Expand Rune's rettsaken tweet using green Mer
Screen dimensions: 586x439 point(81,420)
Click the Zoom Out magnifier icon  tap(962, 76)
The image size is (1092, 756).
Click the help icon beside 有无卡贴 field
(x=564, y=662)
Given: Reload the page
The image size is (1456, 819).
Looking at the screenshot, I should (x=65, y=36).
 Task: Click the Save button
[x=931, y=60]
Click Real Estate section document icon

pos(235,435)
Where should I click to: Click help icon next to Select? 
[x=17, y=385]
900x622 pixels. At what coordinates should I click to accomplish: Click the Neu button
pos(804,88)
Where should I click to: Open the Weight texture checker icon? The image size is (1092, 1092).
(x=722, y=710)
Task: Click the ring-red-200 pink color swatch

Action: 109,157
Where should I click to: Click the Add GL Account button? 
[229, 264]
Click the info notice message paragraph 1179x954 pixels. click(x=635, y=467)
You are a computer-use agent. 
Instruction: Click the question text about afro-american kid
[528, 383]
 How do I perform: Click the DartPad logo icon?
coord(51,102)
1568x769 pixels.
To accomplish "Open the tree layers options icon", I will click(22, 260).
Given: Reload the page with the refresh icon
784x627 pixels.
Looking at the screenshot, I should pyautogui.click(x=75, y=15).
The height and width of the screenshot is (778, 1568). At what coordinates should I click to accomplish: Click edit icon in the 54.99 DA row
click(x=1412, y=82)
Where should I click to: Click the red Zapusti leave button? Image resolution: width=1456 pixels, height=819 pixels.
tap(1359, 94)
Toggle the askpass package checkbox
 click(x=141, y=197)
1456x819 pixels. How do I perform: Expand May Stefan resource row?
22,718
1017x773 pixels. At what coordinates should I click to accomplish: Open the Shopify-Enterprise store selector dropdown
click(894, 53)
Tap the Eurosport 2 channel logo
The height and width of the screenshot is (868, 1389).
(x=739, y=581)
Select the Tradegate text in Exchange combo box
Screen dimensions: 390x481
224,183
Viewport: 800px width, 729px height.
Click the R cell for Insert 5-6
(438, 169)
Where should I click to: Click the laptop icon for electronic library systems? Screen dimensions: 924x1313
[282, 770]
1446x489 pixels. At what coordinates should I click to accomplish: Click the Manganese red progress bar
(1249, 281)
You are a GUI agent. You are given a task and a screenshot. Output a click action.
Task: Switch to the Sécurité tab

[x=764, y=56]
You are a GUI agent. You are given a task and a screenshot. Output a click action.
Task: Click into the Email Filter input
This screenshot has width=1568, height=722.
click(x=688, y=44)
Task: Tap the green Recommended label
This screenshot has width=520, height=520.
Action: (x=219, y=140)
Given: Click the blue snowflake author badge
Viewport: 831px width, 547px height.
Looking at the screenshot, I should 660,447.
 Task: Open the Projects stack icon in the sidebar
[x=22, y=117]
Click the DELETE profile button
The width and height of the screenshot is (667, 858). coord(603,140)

#####

Please copy the items from the line with "Task: Tap the green Recommended label" up to and including the final line, substituting "star" for "snowflake" and leaving everything else unchanged.

Written response |
Task: Tap the green Recommended label
This screenshot has width=520, height=520.
Action: (x=219, y=140)
Given: Click the blue star author badge
Viewport: 831px width, 547px height.
Looking at the screenshot, I should 660,447.
 Task: Open the Projects stack icon in the sidebar
[x=22, y=117]
Click the DELETE profile button
The width and height of the screenshot is (667, 858). coord(603,140)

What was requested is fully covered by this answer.